Выбрать главу

— Витька это был, теть Машин сынок. С дружками своими алкашами, мразь!

— Да ладно! — поразился Гольдман, еще не совсем веря, но уже наполняясь какой-то застилающей глаза алым первобытной жаждой мести. — Он же хлипкий, мудак. Соплей перешибить можно!

— Можно. Но их пятеро было. Как… тогда.

Гольдман не забыл, как было… тогда.

— А чего он к тебе вообще полез? В подъезде вроде здоровается вежливо. Я вон недавно тете Маше «неотложку» вызывал, когда у нее давление скакнуло. Так он потом благодарил и руку жал… почтительно.

— Это он на трезвака тихий, гад. А как напьется и с шоблой… Помнишь, в школе проходили? «Тварь ли я дрожащая или право имею?» Из Толстого, кажется…

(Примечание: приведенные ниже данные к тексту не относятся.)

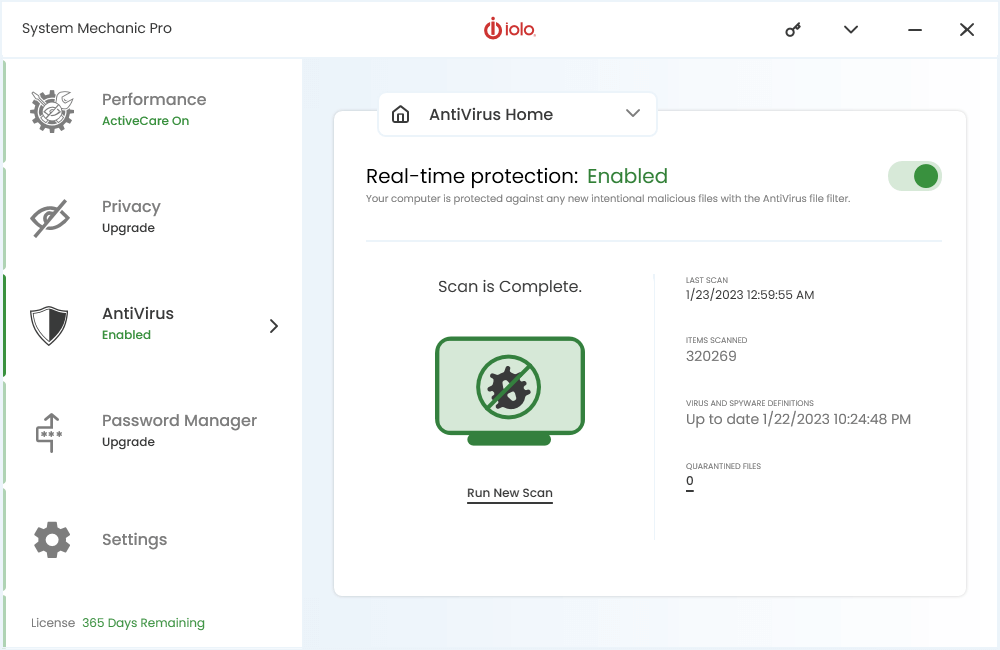Screen dimensions: 1000x650
Task: Select the AntiVirus shield icon
Action: tap(51, 323)
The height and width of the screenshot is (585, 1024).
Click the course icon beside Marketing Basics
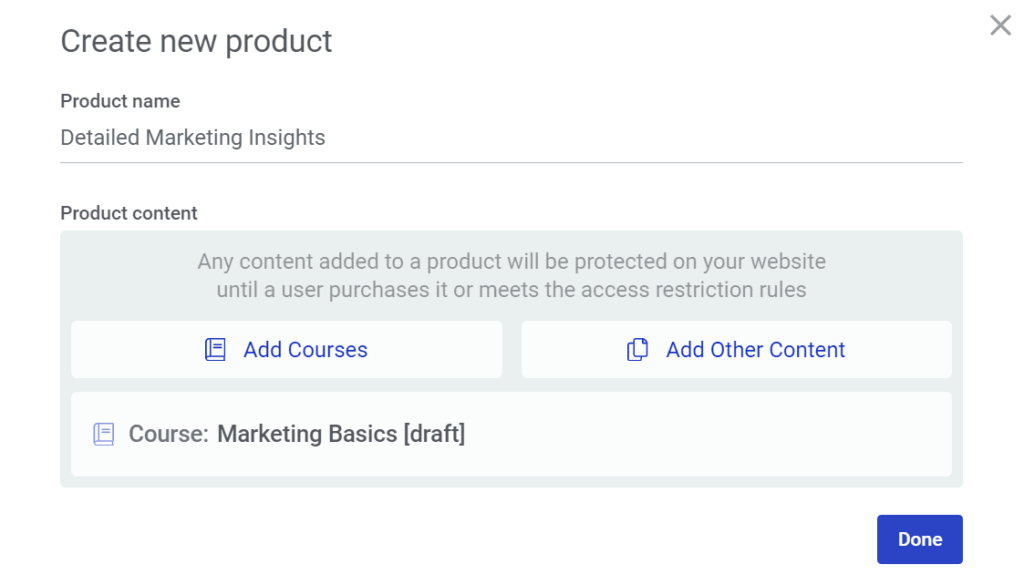pyautogui.click(x=104, y=434)
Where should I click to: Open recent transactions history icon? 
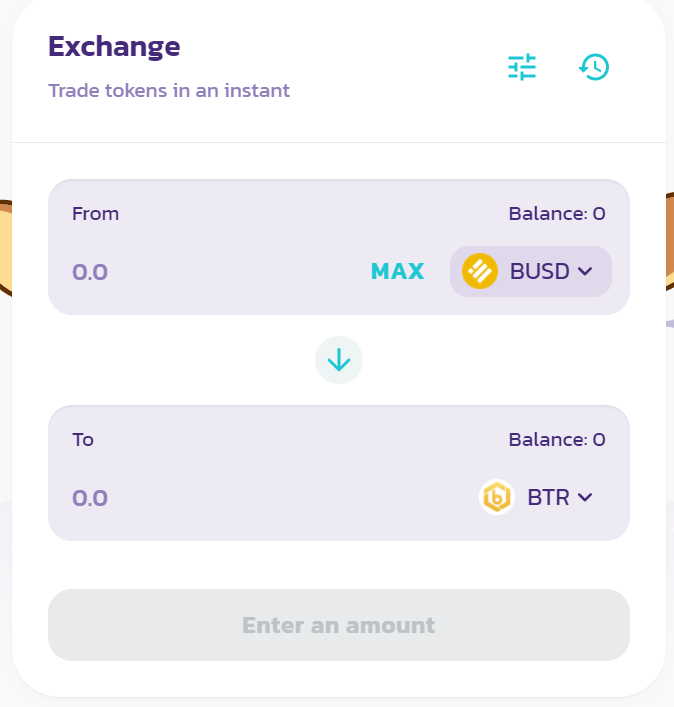594,67
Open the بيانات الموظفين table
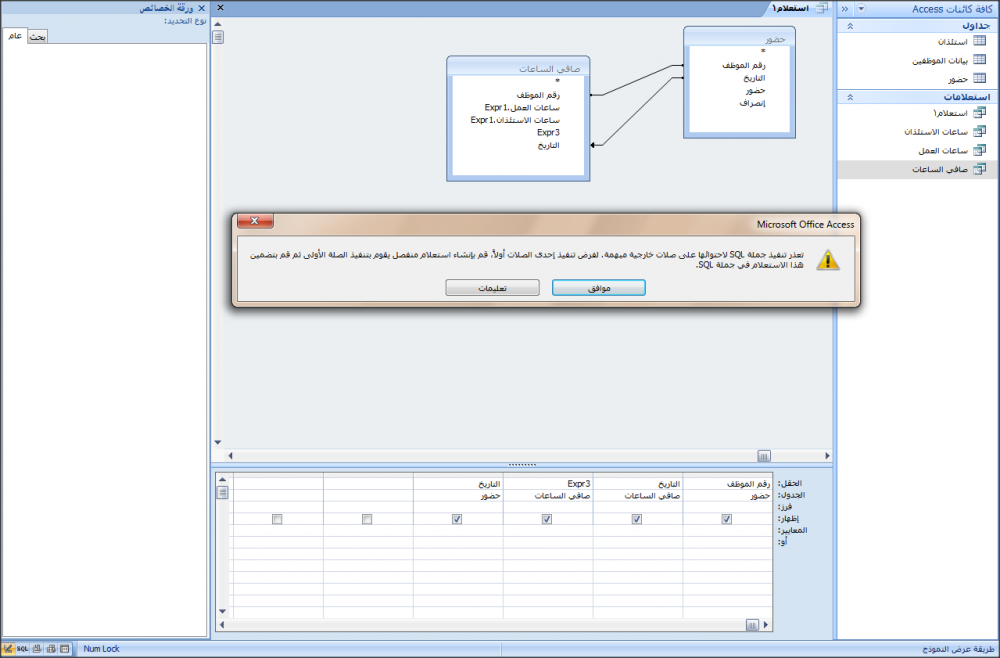This screenshot has width=1000, height=658. coord(938,60)
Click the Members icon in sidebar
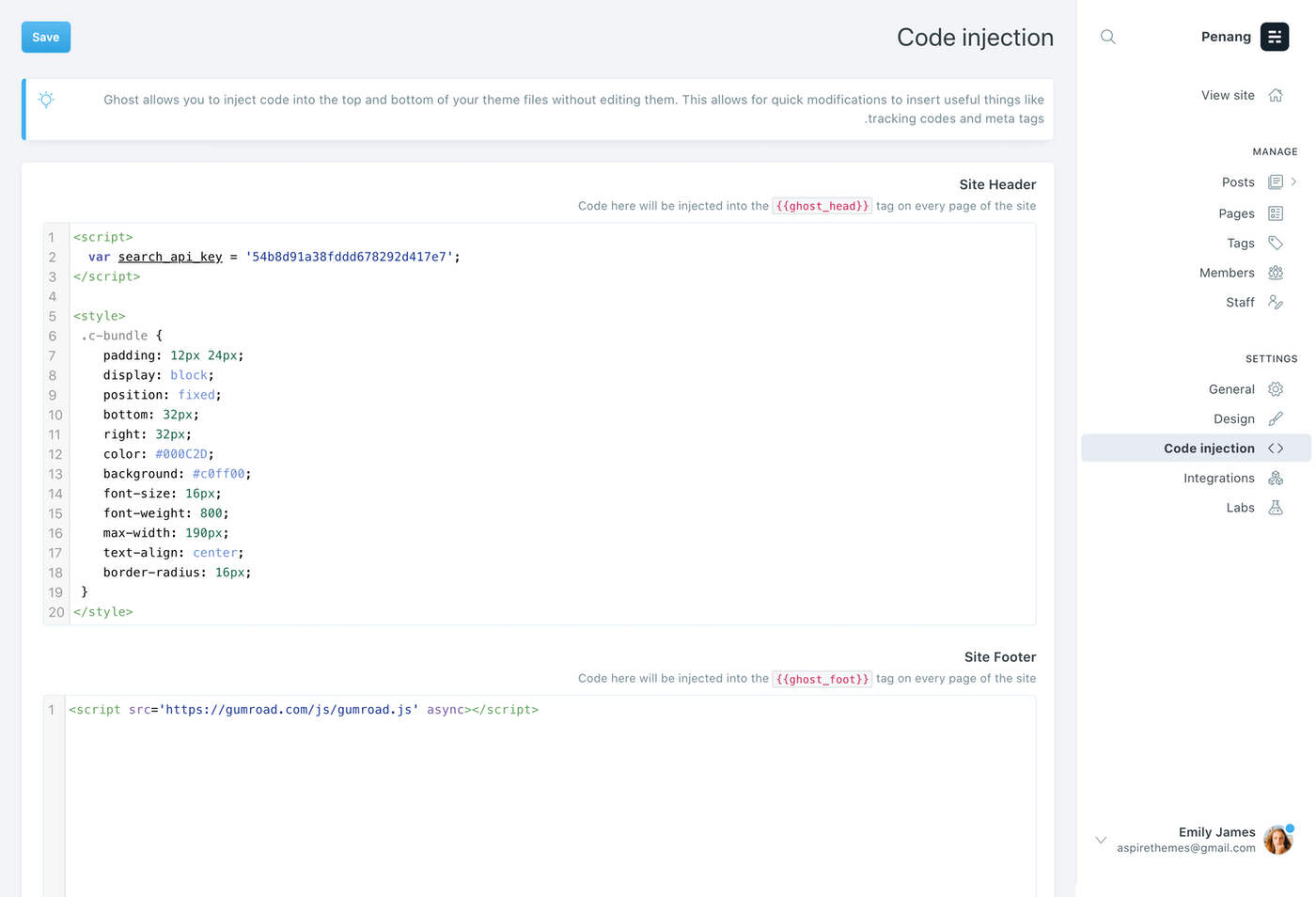This screenshot has width=1316, height=897. (x=1276, y=273)
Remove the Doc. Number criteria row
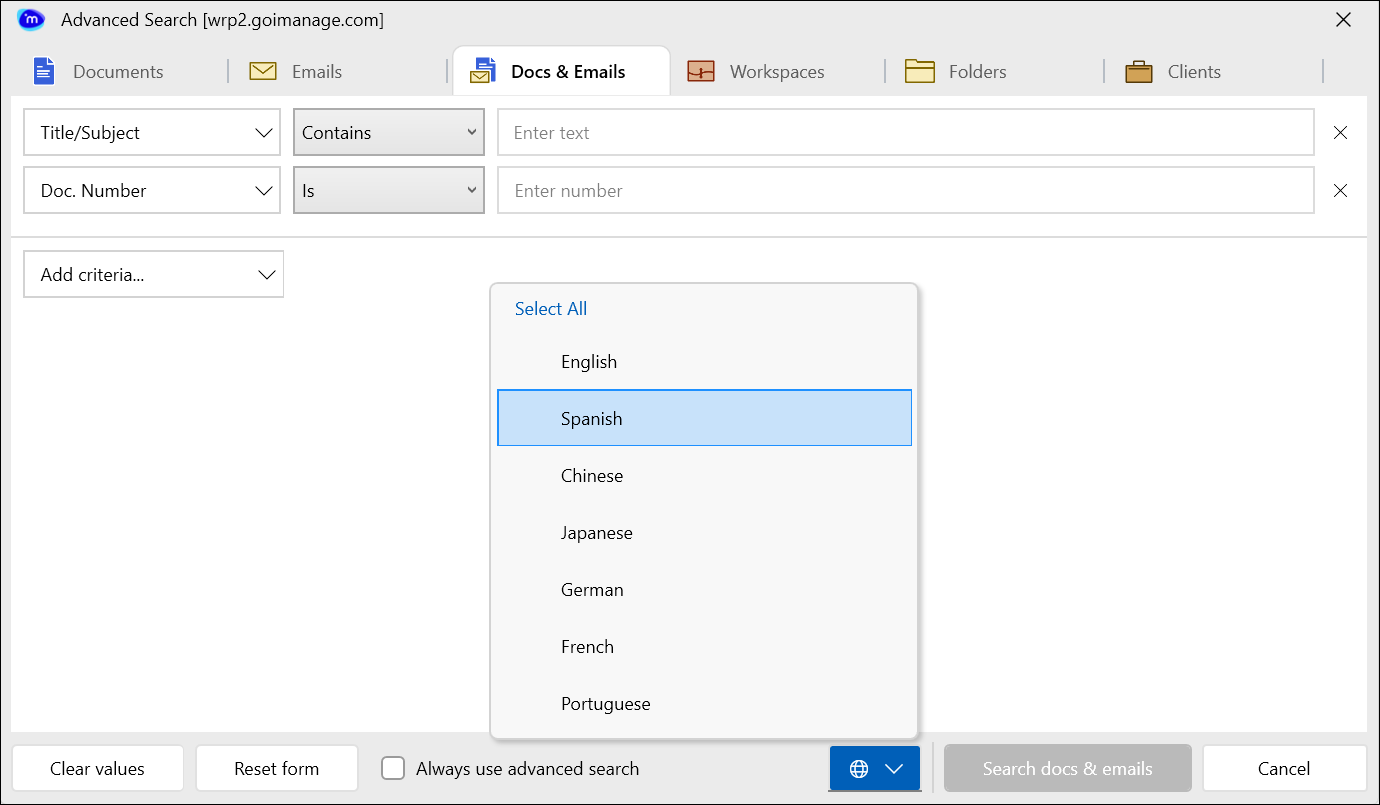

— Из Достоевского, — машинально поправил Гольдман. — «Преступление и наказание».

— Вот. Про таких, как наш Витёк, великий Достоевский и писал. А если ему еще и топор — в руки…

— Топор?!

— Ну… или арматурину какую. Я не разглядывал. Даже не знаю, кто меня приложил — сам Витюше в тот момент рыло чистил. А они… сзади.

Гольдман посмотрел на тяжело дышащего, словно снова переживающего азарт схватки Юрку: коли обычно достаточно вменяемый человек и не новичок в драках Блохин наплевал на возможное нападение сзади, значит, достали его по самое «не балуй», так, что крышу снесло почти до подвала. Вот только интересно: чем его так зацепил мелкий хорек Витюша?

Юрка поизучал остывающий в кружке чай, поболтал его туда-сюда, зачем-то вытащил из хлебницы кусок батона и принялся нервно его крошить прямо на стол. Гольдман не вмешивался, хотя так и подмывало.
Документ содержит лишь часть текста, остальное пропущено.